## OBJECTIF 1
D'après la critique ci-dessous, à quelle date et dans quel lieu le disque a-t-il été enregistré ?
## OBJECTIF 2
Extrayez de la critique ci-dessous tout le passage qui va de « Diapason d’or 2021 » jusqu'à « J. Bach, Nauwach. ».
## OBJECTIF 3
Pour chacune des affirmations suivantes, indiquez par oui ou par non si elle concorde avec la critique ci-dessous, et citez les mots du texte qui en décident.
(a) Heinrich Albert a construit sa tonnelle en 1639.
(b) Romina Lischka joue du cornet.
(c) La note technique attribuée au disque est de 5/5.

## TEXTE FOURNI
::::::::

Diapason

Diapason d’or 2021

HEINRICH ALBERT

1604-1651

Musicalische Kürbs-Hütte (extr.). Poetisch-musicalisches Lust-Wäldlein (extr.). Et œuvres de Schütz, Schein, Hildebrandt, Scheidt, Hammerschmidt, Jacobi, J. Bach, Nauwach.

Dorothee Mields (soprano), Romina Lischka (viole et direction), Hathor Consort.

Ramée. Ø 2019. TT : 1 h 16’.

TECHNIQUE : 4/5

Enregistré en novembre 2019 à la Begijnhokerk de Sint-Truiden (Belgique) par Rainer Arndt. Un ensemble instrumental (violes, harpe, cornet à bouquin, orgue) aux couleurs chaleureuses et aux harmoniques entrelacés, enveloppe une voix de soprano, centrée et traitée en égale. A noter le dialogue magnifiquement équilibré entre celle-ci et le cornet.

Années 1618-1648, décennies d’épouvante. Impossible d’entendre vraiment la musique germanique du XVIIe siècle sans avoir à l’esprit les ravages de la guerre de Trente ans, dont l’écho résonne toujours bien après le retour de la paix. Heinrich Albert, musicien de Königsberg, avait, en 1639, construit une tonnelle dans son jardin, sur laquelle couraient des cucurbitacées : la « cabane aux citrouilles » devint, pour lui et ses amis poètes, une enclave à l’abri des horreurs du temps. Le Hathor Consort ressuscite leur société, joyeuse malgré les combats, la famine et la mort. Dès le tableau d’ouverture, tout est là : le cliquetis des rapières de la soldatesque (Galliard Battaglia de Scheidt) comme l’exaltation mystique (Es steh Gott auf de Schütz, restitué avec l’élan idoine), tandis que plane la désolation (Paduan-Courant dolorosa de Scheidt encerclant la déploration de Hildebrand, entre abattement et révolte).

A cet intelligent programme ne manquent ni l’effroi, ni l’espoir, ni l’amour de la vie (les savoureuses chansons d’Albert), ni la conscience de sa fragilité (Unser Leben ist ein Schatten de Johann Bach, traduit avec une piété simple et raffinée). La partie intitulée « Une trêve fragile » en apporte une autre splendide illustration, alternant airs et danses enlevés, jusqu’à ce qu’une suspension vienne briser la jubilation, mêlant à l’ivresse des sens les herbes amères de la mélancolie. Voilà qui est magnifiquement pensé et joué, d’une justesse émotionnelle saisissante.

Les violes tantôt enjouées, tantôt ombreuses du Hathor Consort, le cornet brillant ou rêveur de Lambert Colson, le talent de diseuse de Dorothee Mields, présence claire et corsée aussi à l’aise dans le registre profane que sacré, tout concourt à faire de ce récital une expérience bouleversante, et un des disques les plus accomplis dévolus à la période. On songe à la truculence tragique d’Une rencontre en Westphalie de Grass : « Quand tout gisait en ruine, seuls brillaient les mots. » Ici, brillent également les notes.

::::::::

## EXTRAIT DE DONNÉES
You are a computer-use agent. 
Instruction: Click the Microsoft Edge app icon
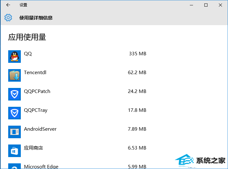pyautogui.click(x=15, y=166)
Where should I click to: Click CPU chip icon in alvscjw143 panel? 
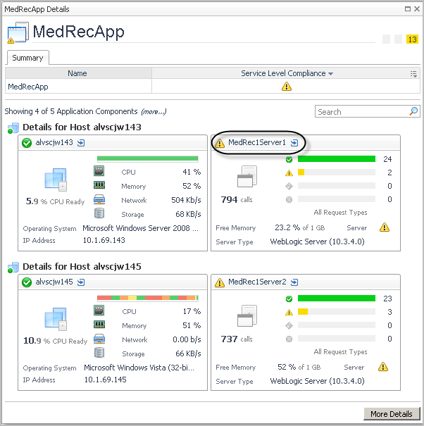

::::::::

## RÉPONSE COMPLÈTE 1
En novembre 2019, à la Begijnhokerk de Sint-Truiden (Belgique).

## RÉPONSE COMPLÈTE 2
Diapason d’or 2021

HEINRICH ALBERT

1604-1651

Musicalische Kürbs-Hütte (extr.). Poetisch-musicalisches Lust-Wäldlein (extr.). Et œuvres de Schütz, Schein, Hildebrandt, Scheidt, Hammerschmidt, Jacobi, J. Bach, Nauwach.

## RÉPONSE COMPLÈTE 3
(a) Oui : « avait, en 1639, construit une tonnelle dans son jardin ».
(b) Non : « le cornet brillant ou rêveur de Lambert Colson ».
(c) Non : « TECHNIQUE : 4/5 ».